··· Provided records ···

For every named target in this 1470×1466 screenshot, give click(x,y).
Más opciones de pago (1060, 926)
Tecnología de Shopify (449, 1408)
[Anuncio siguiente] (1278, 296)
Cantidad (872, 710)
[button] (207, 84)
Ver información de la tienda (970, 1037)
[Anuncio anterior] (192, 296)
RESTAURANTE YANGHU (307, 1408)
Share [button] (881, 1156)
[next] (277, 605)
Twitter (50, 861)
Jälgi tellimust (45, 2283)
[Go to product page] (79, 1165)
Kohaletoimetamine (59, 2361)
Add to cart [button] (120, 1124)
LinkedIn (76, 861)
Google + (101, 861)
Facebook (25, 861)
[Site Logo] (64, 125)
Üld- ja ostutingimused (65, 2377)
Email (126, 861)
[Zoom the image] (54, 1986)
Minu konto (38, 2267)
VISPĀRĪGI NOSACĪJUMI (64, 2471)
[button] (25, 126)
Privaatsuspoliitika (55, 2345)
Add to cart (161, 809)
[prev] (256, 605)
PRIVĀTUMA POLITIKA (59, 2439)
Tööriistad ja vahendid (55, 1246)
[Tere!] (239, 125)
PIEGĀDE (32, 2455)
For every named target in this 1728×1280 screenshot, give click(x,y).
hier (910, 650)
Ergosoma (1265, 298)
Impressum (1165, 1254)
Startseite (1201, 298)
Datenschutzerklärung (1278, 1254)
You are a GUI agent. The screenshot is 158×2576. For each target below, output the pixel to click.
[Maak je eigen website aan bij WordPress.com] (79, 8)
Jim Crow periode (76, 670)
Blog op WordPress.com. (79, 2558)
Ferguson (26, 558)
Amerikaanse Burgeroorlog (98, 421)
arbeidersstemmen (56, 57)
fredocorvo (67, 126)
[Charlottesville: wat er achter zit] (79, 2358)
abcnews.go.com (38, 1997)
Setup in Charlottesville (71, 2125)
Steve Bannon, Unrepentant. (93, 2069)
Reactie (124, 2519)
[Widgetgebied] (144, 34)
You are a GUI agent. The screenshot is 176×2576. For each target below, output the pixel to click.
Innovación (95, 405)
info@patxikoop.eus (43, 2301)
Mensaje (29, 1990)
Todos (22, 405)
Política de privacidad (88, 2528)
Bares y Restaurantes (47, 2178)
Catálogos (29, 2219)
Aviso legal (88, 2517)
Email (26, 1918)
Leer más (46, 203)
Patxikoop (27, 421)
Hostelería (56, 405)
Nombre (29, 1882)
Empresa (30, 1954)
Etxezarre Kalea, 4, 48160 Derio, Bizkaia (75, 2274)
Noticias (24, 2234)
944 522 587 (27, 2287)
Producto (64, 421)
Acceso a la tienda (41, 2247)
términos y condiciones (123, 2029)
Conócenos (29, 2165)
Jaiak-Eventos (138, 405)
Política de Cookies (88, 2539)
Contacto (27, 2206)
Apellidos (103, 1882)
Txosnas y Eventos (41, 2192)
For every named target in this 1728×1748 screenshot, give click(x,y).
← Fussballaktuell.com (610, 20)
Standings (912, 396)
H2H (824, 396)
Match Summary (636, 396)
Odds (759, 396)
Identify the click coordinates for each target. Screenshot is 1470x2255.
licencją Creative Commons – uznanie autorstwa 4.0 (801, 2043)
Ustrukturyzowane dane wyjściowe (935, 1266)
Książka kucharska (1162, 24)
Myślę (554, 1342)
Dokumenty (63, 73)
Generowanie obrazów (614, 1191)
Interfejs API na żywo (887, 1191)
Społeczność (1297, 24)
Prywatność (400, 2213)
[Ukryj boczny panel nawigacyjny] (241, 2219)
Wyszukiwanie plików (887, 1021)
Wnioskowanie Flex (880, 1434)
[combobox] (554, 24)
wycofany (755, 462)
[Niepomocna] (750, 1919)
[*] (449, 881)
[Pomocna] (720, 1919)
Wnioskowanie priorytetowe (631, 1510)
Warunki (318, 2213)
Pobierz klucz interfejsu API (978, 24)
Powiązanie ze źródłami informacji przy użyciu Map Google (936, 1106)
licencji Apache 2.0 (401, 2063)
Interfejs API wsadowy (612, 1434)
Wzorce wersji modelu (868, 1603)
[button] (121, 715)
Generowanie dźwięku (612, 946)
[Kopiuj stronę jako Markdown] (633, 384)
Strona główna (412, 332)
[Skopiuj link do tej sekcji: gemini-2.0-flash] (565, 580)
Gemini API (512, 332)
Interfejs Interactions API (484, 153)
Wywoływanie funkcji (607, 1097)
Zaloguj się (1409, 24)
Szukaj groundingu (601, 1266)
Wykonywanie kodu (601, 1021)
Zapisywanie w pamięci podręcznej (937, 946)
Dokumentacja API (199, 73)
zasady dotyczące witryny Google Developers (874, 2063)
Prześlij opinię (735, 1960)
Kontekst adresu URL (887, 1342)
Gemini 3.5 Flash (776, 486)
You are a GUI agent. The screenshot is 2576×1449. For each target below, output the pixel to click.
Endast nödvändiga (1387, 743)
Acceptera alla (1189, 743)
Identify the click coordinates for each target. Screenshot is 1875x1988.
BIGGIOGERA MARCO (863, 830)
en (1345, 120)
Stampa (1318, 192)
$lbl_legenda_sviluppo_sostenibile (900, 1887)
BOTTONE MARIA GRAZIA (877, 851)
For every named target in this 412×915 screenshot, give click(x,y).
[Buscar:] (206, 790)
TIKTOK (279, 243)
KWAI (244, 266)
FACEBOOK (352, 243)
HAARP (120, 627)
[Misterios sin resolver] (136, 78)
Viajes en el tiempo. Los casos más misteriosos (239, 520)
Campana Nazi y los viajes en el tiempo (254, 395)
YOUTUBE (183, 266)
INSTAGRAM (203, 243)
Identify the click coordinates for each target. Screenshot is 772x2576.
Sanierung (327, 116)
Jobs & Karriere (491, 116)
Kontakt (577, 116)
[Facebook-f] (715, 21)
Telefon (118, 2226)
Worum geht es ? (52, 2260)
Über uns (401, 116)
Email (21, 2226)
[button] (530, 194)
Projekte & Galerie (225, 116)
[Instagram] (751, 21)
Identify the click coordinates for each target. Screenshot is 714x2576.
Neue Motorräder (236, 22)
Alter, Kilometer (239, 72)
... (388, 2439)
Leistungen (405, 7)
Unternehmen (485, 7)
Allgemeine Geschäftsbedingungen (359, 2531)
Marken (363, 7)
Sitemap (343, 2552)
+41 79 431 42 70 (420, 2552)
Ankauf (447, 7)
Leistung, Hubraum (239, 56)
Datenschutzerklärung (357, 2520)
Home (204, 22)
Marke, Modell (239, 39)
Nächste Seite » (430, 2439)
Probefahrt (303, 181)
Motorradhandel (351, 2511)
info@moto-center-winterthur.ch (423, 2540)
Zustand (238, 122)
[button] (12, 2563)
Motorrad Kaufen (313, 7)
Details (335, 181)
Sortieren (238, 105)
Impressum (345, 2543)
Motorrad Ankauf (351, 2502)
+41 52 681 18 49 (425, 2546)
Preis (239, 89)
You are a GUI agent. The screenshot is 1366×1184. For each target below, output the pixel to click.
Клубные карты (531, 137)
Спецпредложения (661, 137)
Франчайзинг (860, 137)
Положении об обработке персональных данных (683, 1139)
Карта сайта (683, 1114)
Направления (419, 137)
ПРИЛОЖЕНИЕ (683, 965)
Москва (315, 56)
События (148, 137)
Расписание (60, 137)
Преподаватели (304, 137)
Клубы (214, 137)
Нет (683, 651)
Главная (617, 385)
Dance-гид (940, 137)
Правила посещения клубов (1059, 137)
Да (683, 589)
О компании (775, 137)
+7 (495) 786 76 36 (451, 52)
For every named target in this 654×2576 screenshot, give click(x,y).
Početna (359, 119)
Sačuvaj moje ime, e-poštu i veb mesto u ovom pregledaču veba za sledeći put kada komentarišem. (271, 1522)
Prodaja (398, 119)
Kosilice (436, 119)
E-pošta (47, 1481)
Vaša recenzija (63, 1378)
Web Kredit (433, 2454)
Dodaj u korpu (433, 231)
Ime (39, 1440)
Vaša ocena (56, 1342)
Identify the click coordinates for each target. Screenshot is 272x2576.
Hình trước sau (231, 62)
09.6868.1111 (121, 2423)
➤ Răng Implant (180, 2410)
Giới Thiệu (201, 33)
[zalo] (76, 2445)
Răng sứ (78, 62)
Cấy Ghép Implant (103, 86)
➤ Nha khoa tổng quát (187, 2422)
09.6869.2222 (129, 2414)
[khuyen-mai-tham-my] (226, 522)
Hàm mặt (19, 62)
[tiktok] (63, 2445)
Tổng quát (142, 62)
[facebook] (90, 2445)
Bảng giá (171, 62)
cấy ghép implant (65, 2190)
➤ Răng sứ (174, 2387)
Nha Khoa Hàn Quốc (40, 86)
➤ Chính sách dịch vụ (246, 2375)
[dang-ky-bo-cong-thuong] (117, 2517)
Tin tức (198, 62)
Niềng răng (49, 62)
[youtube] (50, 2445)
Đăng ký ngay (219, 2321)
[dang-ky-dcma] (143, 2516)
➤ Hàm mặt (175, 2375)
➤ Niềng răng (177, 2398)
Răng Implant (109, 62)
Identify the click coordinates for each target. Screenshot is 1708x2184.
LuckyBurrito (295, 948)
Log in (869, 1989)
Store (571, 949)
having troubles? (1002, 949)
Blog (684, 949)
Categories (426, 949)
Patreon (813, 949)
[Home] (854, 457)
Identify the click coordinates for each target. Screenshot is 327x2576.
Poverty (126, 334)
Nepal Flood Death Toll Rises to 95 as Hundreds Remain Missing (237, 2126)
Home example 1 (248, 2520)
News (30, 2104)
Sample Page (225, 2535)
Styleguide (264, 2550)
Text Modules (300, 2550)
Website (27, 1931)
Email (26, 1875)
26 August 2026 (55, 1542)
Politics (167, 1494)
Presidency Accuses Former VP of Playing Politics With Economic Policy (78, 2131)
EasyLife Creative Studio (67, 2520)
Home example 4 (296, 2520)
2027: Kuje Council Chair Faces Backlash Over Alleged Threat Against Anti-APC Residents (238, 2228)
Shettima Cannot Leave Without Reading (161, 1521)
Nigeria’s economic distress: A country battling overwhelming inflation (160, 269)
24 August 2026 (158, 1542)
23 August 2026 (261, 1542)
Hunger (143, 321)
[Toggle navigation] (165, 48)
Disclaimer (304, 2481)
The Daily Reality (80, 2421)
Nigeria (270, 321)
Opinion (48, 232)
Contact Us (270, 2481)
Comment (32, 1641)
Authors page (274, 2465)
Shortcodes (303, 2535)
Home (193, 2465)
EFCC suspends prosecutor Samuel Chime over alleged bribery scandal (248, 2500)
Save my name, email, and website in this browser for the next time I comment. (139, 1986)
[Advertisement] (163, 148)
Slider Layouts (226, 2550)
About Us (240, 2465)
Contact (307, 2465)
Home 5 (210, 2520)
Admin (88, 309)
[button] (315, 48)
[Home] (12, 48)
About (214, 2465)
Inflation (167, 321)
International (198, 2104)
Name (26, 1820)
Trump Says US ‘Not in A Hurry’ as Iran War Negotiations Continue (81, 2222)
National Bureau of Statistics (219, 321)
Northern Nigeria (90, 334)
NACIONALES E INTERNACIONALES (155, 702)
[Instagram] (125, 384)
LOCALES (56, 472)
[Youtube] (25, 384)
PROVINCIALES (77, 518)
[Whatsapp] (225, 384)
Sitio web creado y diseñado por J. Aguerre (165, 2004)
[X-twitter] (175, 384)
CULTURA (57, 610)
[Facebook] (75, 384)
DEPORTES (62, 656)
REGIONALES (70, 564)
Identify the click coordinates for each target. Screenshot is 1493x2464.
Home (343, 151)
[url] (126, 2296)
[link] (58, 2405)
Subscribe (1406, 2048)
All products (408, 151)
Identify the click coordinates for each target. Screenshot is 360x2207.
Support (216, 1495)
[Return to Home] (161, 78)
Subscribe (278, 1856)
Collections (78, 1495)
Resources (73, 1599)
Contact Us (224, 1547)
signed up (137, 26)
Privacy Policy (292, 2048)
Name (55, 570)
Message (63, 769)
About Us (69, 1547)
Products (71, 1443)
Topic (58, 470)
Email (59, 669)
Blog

···

Short task - Reproduce the items starting at the line containing "[dang-ky-dcma] (143, 2516)" and ending at the line containing "Patreon (813, 949)", including any request lines. Multiply every coordinate in the answers by 1.75 and round to the nearest whole number, rounding halves up, while leaving all other numbers unchanged.

Task result -
[dang-ky-dcma] (250, 4403)
➤ Hàm mặt (306, 4156)
➤ Niềng răng (310, 4197)
Răng Implant (191, 109)
Identify the click coordinates for each target. Screenshot is 1708x2184.
LuckyBurrito (516, 1659)
Log in (1521, 3481)
Store (999, 1661)
having troubles? (1754, 1661)
Blog (1197, 1661)
Categories (746, 1661)
Patreon (1423, 1661)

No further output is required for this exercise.